Stede, and more notably Ed, grow considerably over the seven episodes screened for review (out of eight total in Season 2). Their relationship deepens as they — together and individually — get a better grip on who they are, what’s driving their decisions, and how they can find true happiness. It’s pretty much exactly what fans demanded, yet the focus on the love story has a way of flattening “Our Flag’s” other elements. For one, the vivid colors that lit up the first season are dimmed, as Season 2 swims through darker waters. Storm clouds both literal and figurative are omnipresent, which fit the mood but deaden the spirit. (Also nagging: Just because Ed and Stede’s romance is essential to their core selves, that doesn’t mean every character’s purpose has to be dictated by a special someone. Izzy’s arc, in particular, is confounding, despite the best efforts of the boisterous Con O’Neill.)

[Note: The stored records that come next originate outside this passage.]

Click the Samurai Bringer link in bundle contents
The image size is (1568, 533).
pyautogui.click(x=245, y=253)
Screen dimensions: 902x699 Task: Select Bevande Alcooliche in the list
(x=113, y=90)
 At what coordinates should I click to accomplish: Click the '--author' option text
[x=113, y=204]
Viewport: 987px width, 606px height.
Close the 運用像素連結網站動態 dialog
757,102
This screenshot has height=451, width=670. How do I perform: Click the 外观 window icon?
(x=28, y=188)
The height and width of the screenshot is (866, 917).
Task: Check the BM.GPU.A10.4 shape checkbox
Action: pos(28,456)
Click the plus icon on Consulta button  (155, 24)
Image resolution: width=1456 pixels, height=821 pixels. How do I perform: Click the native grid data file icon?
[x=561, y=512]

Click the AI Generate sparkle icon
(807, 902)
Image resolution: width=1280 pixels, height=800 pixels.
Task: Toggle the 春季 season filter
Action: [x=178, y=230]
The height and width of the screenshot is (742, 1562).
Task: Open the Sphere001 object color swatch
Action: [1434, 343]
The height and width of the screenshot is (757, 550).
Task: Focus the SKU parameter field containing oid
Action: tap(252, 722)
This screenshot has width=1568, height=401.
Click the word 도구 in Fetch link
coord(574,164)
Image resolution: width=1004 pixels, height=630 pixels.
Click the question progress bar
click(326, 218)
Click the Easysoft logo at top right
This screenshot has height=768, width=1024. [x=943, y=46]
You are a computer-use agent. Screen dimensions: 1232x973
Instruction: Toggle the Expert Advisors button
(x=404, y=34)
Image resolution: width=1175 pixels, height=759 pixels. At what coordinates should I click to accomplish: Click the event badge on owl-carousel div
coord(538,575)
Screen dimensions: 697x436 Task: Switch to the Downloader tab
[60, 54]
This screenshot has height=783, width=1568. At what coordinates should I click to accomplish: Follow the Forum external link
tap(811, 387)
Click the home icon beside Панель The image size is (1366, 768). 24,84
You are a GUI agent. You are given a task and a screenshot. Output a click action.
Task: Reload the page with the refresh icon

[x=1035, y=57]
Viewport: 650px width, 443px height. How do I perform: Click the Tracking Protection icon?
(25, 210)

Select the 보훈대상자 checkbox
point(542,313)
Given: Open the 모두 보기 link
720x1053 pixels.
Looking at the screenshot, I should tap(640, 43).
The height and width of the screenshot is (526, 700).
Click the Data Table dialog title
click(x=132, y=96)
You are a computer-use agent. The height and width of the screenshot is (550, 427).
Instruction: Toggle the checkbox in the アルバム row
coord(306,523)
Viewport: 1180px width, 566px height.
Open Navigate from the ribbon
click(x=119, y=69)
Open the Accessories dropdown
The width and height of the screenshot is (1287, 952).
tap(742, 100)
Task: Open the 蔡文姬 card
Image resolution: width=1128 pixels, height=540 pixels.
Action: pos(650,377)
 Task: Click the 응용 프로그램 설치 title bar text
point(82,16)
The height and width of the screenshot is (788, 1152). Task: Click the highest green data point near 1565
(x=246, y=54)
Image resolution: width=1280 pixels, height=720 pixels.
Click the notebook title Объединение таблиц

Still, what’s missed most amid Season 2’s fixation on flirtations is The Gentleman Pirate himself. “Our Flag Means Death” found some of its best laughs and distinct stories in Stede’s unique position as the nice pirate. In a world of thievery and murder, here was a prim and proper captain who paid his crew (instead of ruling with an iron fist) and proved reluctant to draw swords, let alone stab anyone. But now, everyone is nice. The Pirate Queen is nice. Spanish Jackie is nice. Blackbeard’s crew is too nice for Blackbeard! Antagonists do appear in Season 2, but they take far too long surface, which makes “Our Flag Means Death” feel more like pure fan service than its authentic self. What started as a subversive show is now fully submerged. Love is a great and powerful thing, and Ed and Stede’s relationship is worth savoring. But it doesn’t have to be the show’s only energy source.
“Our Flag Means Death” Season 2 premieres Thursday, October 5 with three episodes. Two new episodes will be released weekly through the finale on October 26.